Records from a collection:
-------

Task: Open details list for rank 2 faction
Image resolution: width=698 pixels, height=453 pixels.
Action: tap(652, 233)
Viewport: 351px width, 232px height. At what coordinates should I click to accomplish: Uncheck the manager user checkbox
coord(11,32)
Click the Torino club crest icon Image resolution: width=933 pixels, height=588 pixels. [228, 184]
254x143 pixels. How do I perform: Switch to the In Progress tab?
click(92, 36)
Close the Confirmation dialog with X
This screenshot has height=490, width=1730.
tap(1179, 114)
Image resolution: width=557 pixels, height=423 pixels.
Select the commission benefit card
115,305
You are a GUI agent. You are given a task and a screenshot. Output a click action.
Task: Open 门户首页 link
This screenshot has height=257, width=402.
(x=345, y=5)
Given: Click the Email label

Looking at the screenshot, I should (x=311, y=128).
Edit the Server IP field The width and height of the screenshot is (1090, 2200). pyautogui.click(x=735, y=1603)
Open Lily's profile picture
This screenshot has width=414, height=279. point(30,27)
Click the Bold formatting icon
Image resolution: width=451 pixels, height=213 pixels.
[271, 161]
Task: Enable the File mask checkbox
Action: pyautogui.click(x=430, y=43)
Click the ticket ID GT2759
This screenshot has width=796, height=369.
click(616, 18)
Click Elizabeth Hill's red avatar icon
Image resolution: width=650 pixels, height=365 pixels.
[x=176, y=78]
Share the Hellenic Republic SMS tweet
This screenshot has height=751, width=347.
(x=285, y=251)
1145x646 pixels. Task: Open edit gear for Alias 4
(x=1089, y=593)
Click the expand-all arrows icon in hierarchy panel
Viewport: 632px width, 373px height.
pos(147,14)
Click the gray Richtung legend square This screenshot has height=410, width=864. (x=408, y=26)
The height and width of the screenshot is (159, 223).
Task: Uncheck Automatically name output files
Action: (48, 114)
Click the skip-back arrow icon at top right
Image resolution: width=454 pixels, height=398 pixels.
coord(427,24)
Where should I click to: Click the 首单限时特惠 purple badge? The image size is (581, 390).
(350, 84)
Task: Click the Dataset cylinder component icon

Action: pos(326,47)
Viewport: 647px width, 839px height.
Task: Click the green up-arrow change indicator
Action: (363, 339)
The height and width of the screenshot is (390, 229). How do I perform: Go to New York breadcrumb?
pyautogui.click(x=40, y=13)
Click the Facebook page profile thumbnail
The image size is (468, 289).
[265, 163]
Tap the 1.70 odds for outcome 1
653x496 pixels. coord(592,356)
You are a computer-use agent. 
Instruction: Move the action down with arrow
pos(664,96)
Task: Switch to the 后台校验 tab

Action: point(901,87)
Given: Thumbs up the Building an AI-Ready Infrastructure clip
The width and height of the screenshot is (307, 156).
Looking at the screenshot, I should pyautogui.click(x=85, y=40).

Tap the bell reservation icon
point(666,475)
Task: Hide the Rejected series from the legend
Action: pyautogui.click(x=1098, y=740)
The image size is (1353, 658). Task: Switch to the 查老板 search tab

-------

▶ **About this task**
Of all the entries above, retype exactly the lines from the line with "Tap the 1.70 odds for outcome 1" to the line with "Given: Thumbs up", both included, and no others.

▶ **Result of this exercise**
Tap the 1.70 odds for outcome 1
653x496 pixels. coord(592,356)
You are a computer-use agent. 
Instruction: Move the action down with arrow
pos(664,96)
Task: Switch to the 后台校验 tab

Action: point(901,87)
Given: Thumbs up the Building an AI-Ready Infrastructure clip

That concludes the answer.